▸ **Exercise objective**
Restate the records exactly. Include all of them.

▸ **Dataset entries**
------------------------------------------------

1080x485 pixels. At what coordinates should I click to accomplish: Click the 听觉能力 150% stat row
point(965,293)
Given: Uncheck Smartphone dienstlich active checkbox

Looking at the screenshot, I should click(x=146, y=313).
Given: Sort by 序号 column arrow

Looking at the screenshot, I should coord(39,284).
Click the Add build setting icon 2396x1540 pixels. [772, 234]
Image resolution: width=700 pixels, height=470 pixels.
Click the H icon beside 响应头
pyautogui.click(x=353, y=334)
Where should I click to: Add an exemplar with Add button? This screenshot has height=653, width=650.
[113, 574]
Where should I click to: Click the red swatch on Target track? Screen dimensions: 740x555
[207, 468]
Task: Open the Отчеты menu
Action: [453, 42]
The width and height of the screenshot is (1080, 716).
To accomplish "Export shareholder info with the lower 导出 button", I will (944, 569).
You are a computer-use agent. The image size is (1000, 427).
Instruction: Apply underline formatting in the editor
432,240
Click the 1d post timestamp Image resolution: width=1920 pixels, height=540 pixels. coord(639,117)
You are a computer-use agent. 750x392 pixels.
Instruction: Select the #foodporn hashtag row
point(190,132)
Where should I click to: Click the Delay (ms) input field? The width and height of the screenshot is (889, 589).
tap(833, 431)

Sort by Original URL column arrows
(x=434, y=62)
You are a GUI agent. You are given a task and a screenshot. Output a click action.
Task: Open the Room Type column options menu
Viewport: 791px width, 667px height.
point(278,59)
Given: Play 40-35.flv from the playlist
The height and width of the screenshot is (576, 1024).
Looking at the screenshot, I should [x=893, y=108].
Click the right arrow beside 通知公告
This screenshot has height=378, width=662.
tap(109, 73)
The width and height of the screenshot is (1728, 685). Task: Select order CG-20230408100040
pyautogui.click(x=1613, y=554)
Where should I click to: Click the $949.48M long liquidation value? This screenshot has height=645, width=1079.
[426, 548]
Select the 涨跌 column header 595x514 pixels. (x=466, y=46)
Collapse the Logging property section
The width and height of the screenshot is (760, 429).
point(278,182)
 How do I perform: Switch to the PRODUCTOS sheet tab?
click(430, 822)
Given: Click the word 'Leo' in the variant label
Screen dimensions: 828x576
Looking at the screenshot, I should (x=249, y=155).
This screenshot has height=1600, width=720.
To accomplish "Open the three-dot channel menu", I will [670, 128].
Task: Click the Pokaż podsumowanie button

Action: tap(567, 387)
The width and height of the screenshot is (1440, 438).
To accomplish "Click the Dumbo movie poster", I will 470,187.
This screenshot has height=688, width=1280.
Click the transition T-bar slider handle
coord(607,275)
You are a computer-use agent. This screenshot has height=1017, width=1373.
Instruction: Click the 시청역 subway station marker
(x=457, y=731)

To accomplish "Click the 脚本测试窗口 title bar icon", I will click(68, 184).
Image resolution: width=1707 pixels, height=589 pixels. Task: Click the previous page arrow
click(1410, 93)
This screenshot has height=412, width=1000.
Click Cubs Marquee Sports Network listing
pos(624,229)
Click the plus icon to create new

------------------------------------------------

▸ **Exercise result**
1080x485 pixels. At what coordinates should I click to accomplish: Click the 听觉能力 150% stat row
point(965,293)
Given: Uncheck Smartphone dienstlich active checkbox

Looking at the screenshot, I should click(x=146, y=313).
Given: Sort by 序号 column arrow

Looking at the screenshot, I should coord(39,284).
Click the Add build setting icon 2396x1540 pixels. [772, 234]
Image resolution: width=700 pixels, height=470 pixels.
Click the H icon beside 响应头
pyautogui.click(x=353, y=334)
Where should I click to: Add an exemplar with Add button? This screenshot has height=653, width=650.
[113, 574]
Where should I click to: Click the red swatch on Target track? Screen dimensions: 740x555
[207, 468]
Task: Open the Отчеты menu
Action: [453, 42]
The width and height of the screenshot is (1080, 716).
To accomplish "Export shareholder info with the lower 导出 button", I will (944, 569).
You are a computer-use agent. The image size is (1000, 427).
Instruction: Apply underline formatting in the editor
432,240
Click the 1d post timestamp Image resolution: width=1920 pixels, height=540 pixels. coord(639,117)
You are a computer-use agent. 750x392 pixels.
Instruction: Select the #foodporn hashtag row
point(190,132)
Where should I click to: Click the Delay (ms) input field? The width and height of the screenshot is (889, 589).
tap(833, 431)

Sort by Original URL column arrows
(x=434, y=62)
You are a GUI agent. You are given a task and a screenshot. Output a click action.
Task: Open the Room Type column options menu
Viewport: 791px width, 667px height.
point(278,59)
Given: Play 40-35.flv from the playlist
The height and width of the screenshot is (576, 1024).
Looking at the screenshot, I should [x=893, y=108].
Click the right arrow beside 通知公告
This screenshot has height=378, width=662.
tap(109, 73)
The width and height of the screenshot is (1728, 685). Task: Select order CG-20230408100040
pyautogui.click(x=1613, y=554)
Where should I click to: Click the $949.48M long liquidation value? This screenshot has height=645, width=1079.
[426, 548]
Select the 涨跌 column header 595x514 pixels. (x=466, y=46)
Collapse the Logging property section
The width and height of the screenshot is (760, 429).
point(278,182)
 How do I perform: Switch to the PRODUCTOS sheet tab?
click(430, 822)
Given: Click the word 'Leo' in the variant label
Screen dimensions: 828x576
Looking at the screenshot, I should (x=249, y=155).
This screenshot has height=1600, width=720.
To accomplish "Open the three-dot channel menu", I will [670, 128].
Task: Click the Pokaż podsumowanie button

Action: tap(567, 387)
The width and height of the screenshot is (1440, 438).
To accomplish "Click the Dumbo movie poster", I will 470,187.
This screenshot has height=688, width=1280.
Click the transition T-bar slider handle
coord(607,275)
You are a computer-use agent. This screenshot has height=1017, width=1373.
Instruction: Click the 시청역 subway station marker
(x=457, y=731)

To accomplish "Click the 脚本测试窗口 title bar icon", I will click(68, 184).
Image resolution: width=1707 pixels, height=589 pixels. Task: Click the previous page arrow
click(1410, 93)
This screenshot has height=412, width=1000.
Click Cubs Marquee Sports Network listing
pos(624,229)
Click the plus icon to create new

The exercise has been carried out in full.